ErikSchierboom · November 28, 2023, 11:51am

Thanks for all that! I’ll have a look once I’ve got some time.

ErikSchierboom · January 11, 2024, 7:48am

@senekor I totally forgot about this! I’ll get to it sometime.

ErikSchierboom · January 23, 2024, 11:04am

I’ve finally found/made time to review the PR :)

kotp · January 24, 2024, 12:30am

I have not done so, but if someone would want to produce a git “pre-commit” hook that adds this to messages based on the requirements, that might be a thing.

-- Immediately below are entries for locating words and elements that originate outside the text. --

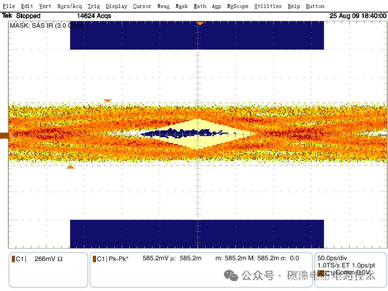Screen dimensions: 388x291
Task: Click the channel 1 ground reference marker
Action: point(4,136)
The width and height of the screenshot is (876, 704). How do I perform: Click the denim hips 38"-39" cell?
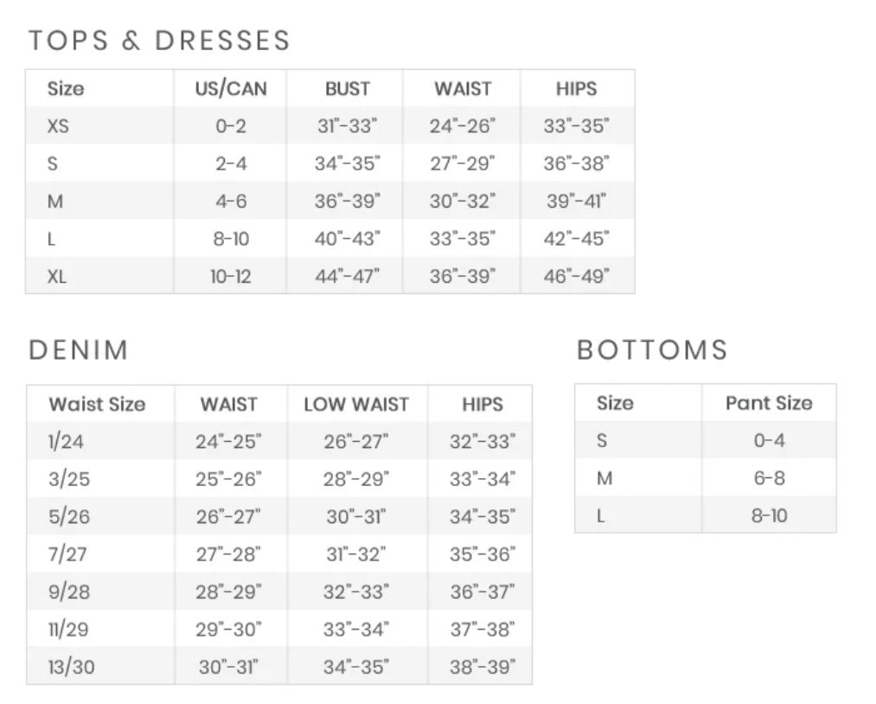pos(483,667)
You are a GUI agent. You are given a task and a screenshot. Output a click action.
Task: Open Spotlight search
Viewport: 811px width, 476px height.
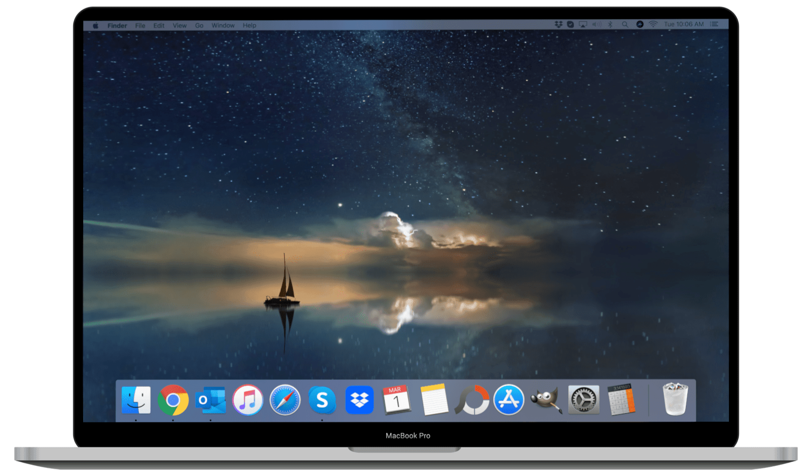(x=625, y=24)
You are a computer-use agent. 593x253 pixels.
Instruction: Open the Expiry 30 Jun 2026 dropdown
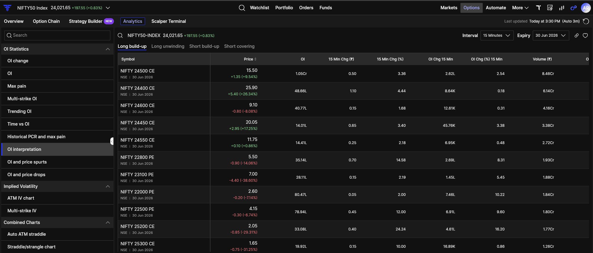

senekor · January 24, 2024, 12:42pm

I’m not sure that would be the right place. (I assume by “adds this to messages” you mean commit messages?) The magic string needs to be in the commit message of the squash commit when the PR is merged. So I think the PR itself on GitHub is the right place to have the automation. It’s also not possible to apply the magic string automatically, because really only a human can determine if the test file has changed in a way that warrants rerunning tests or not.

So I think the best we can do is to remind peope to consider adding the string themselves before they merge.

ErikSchierboom · January 25, 2024, 12:37pm

I’ve done some testing too and it seems to work! I’ll add it to the org-wide-files repo to sync it to all tracks.

ErikSchierboom · January 25, 2024, 12:48pm

@senekor I’ve found one issue: it also comments on new files: New exercise (do not merge) by ErikSchierboom · Pull Request #1217 · exercism/fsharp · GitHub Could you fix that please?

senekor · January 25, 2024, 1:24pm

@ErikSchierboom I think I might have a solution, but this is not e2e tested: adding the --diff-filter=M option:

for changed_file in $(git diff --diff-filter=M --name-only origin/main); do

It seems with that, the git command outputs only file names that were changed (not added, renamed, deleted).